To take a random example, Iguanodon is known from “large numbers” of specimens across Eurasia and North Africa, yet all of which are now considered to belong to just two species. The genus is indeed nested within a group of 6 genera called the Iguanodontidae, but despite the good fossil representation, “There is no consensus on the phylogeny of the group.”
Meanwhile, though, the work of those like Michael Benton has shown, by several different metrics, the essentially representative nature of the fossil record, which means that, at least, it is unsafe to assume the observed pattern to be a result of incompleteness of the fossil record.

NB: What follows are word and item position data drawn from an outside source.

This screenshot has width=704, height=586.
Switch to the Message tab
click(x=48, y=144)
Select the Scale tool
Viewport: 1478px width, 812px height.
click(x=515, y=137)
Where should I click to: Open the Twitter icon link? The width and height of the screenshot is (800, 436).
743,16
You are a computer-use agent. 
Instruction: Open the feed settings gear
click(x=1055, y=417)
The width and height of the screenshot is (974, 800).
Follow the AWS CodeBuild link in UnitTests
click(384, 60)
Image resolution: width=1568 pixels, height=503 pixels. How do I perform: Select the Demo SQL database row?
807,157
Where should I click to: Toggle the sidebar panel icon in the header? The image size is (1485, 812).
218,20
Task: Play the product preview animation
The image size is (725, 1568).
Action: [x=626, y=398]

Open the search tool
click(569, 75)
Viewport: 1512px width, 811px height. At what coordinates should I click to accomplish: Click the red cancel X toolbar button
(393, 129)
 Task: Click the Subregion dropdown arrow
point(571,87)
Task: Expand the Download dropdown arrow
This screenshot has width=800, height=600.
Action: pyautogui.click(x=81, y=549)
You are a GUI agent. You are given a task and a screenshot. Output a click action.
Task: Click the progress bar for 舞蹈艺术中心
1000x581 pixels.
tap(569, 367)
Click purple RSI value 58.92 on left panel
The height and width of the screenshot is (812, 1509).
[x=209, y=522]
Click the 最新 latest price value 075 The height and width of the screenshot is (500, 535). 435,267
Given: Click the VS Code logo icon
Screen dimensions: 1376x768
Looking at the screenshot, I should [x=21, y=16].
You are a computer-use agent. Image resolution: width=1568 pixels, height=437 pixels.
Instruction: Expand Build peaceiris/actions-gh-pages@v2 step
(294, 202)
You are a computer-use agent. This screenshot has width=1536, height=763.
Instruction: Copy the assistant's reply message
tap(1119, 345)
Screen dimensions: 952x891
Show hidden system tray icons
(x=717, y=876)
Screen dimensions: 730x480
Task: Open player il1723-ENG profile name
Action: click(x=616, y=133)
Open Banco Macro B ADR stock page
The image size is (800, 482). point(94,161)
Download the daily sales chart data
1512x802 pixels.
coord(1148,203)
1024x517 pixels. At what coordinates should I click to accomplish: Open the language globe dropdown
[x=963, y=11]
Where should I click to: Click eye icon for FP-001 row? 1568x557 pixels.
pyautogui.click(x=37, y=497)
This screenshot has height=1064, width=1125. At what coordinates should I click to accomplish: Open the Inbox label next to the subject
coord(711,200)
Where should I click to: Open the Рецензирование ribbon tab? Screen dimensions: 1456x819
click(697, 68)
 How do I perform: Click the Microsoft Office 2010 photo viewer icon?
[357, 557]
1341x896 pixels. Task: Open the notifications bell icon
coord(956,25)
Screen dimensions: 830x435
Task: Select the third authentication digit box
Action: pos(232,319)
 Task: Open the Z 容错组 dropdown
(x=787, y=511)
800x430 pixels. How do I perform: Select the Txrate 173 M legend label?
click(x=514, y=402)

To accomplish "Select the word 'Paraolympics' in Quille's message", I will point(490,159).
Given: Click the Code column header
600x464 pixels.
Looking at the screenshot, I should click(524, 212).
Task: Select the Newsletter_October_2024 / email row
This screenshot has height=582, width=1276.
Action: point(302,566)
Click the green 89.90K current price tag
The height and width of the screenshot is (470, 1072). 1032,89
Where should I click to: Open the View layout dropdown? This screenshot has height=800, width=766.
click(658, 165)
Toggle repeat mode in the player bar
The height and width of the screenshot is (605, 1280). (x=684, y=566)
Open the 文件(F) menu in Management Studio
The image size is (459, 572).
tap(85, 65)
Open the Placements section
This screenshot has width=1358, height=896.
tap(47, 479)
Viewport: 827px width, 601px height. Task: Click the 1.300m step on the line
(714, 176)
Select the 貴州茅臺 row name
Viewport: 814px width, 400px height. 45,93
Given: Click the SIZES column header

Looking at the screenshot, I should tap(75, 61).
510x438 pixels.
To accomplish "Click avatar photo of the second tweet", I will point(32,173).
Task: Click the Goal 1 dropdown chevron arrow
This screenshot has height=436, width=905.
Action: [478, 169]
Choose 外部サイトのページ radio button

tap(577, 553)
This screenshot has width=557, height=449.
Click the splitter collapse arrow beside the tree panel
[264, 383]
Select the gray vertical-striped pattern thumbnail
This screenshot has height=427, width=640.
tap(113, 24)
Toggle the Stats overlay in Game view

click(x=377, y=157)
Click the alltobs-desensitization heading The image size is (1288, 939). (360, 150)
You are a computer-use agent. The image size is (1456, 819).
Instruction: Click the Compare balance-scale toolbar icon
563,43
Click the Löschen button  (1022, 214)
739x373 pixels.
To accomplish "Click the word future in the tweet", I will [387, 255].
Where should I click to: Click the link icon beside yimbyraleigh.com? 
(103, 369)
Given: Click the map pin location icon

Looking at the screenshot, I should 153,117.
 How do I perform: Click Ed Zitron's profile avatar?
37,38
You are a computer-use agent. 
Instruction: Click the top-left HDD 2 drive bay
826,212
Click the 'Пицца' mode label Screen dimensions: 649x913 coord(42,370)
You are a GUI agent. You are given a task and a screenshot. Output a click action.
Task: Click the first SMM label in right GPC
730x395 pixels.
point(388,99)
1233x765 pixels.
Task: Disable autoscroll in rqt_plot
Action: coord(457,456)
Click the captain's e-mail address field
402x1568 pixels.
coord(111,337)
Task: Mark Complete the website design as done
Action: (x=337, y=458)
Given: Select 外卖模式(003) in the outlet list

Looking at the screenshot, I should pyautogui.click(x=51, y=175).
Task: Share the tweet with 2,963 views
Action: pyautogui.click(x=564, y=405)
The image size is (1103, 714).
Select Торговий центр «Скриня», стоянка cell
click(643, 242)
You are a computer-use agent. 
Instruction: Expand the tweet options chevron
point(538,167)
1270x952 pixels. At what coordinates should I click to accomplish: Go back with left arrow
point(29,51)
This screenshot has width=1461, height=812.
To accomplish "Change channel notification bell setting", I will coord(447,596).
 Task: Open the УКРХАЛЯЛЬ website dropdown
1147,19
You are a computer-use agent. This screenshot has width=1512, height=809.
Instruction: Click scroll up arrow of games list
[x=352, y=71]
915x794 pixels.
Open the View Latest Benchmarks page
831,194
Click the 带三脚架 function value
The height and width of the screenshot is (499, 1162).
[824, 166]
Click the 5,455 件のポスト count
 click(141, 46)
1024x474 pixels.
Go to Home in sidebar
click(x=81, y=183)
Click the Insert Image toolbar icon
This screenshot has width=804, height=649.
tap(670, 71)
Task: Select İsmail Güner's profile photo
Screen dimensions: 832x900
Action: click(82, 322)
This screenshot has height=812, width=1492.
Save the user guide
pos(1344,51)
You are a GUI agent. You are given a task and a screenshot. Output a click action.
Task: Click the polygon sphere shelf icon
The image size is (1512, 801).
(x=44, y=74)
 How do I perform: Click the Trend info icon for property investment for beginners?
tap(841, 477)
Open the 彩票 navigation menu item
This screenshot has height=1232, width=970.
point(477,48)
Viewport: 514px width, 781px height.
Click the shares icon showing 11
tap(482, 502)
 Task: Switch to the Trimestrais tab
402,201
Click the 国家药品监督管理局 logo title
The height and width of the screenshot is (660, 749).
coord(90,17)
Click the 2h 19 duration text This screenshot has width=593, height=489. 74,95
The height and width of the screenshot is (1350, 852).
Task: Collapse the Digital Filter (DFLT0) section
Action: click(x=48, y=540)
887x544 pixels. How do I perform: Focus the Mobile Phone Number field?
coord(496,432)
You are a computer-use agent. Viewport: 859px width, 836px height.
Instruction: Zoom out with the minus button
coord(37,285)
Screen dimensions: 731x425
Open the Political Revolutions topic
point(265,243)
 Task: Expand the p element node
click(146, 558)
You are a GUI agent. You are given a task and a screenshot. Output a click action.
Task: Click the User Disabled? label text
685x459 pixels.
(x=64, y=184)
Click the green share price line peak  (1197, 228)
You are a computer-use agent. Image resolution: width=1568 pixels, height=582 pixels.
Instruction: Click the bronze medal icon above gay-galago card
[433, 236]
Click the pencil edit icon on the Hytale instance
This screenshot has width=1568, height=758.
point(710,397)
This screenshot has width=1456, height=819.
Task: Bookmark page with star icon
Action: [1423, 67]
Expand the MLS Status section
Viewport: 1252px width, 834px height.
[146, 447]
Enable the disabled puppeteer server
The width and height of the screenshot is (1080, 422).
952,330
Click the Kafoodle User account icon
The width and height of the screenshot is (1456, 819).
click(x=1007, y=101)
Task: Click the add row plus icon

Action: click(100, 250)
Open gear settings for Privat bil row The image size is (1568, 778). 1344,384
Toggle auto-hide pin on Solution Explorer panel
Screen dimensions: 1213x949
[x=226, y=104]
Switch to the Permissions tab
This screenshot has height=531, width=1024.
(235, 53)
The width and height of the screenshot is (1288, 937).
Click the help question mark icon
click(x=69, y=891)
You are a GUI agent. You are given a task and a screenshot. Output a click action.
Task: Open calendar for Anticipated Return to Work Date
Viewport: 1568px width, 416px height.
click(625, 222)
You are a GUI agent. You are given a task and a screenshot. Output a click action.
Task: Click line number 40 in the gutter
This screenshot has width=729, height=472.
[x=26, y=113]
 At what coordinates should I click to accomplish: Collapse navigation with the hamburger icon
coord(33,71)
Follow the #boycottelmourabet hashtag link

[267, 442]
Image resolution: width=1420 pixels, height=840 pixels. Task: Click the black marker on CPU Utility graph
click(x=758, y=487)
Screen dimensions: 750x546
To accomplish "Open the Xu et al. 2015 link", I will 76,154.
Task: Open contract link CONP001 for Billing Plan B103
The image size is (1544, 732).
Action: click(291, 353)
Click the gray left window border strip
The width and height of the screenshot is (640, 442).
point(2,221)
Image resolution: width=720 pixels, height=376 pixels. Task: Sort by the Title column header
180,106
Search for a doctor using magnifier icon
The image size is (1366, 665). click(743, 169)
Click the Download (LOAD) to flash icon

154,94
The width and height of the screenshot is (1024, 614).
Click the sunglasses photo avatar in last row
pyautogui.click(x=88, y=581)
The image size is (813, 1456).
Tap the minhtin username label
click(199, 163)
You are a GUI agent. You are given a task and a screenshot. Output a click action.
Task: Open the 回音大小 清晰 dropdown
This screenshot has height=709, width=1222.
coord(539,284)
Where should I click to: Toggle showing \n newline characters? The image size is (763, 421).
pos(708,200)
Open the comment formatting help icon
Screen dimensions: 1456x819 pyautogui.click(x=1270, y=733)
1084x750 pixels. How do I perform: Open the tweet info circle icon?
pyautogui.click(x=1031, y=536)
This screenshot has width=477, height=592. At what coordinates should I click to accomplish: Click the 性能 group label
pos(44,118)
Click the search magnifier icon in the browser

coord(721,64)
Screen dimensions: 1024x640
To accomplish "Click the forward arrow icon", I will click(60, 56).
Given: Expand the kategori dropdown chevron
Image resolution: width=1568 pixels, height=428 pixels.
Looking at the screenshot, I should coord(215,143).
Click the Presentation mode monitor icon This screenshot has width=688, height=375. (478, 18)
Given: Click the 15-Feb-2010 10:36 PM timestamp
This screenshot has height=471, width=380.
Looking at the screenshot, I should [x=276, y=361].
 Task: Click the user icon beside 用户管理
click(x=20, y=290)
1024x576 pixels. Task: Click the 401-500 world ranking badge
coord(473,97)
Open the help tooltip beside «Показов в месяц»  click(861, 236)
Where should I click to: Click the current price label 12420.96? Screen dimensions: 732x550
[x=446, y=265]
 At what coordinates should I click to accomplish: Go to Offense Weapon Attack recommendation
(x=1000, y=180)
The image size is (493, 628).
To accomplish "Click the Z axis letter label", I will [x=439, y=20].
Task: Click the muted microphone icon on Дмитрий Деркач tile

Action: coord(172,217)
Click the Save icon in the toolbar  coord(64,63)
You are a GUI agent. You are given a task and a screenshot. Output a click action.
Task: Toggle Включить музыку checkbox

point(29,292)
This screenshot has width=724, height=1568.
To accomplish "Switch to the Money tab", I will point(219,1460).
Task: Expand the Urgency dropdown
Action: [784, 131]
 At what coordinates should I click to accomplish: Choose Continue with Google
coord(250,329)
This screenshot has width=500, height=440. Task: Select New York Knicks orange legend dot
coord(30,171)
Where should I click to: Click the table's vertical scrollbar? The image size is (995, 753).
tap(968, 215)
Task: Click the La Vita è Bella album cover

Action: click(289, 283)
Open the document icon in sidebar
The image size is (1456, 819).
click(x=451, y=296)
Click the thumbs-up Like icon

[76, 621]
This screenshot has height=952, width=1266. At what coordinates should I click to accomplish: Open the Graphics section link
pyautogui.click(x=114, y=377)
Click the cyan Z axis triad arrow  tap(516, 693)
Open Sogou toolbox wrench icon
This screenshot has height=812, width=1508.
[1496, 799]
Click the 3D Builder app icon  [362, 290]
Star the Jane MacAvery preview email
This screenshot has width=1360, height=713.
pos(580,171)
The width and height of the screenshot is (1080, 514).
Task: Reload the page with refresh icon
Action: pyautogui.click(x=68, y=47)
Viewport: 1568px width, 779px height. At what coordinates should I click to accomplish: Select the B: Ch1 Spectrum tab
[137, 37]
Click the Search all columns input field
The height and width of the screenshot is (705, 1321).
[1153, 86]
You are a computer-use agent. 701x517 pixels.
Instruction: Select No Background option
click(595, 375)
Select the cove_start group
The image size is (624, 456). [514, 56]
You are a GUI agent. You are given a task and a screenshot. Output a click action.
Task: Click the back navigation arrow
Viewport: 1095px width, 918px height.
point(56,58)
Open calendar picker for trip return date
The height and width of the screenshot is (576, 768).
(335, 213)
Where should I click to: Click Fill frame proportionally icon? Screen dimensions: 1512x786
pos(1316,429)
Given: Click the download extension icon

Furthermore, of course, on gradualism’s assumptions we would have only have discovered around 1:4000 - 1:16000 species that have lived. That makes it not so much incomplete, as unlikely to reveal any reliable patterns of phylogenesis, which it clearly does.
So I feel justified in saying “sometimes there are transitions, but far more often there are not,” as evidence for the complexity of the evolutionary process, rather than treat the lack of fossils as evidence that they must have been there once.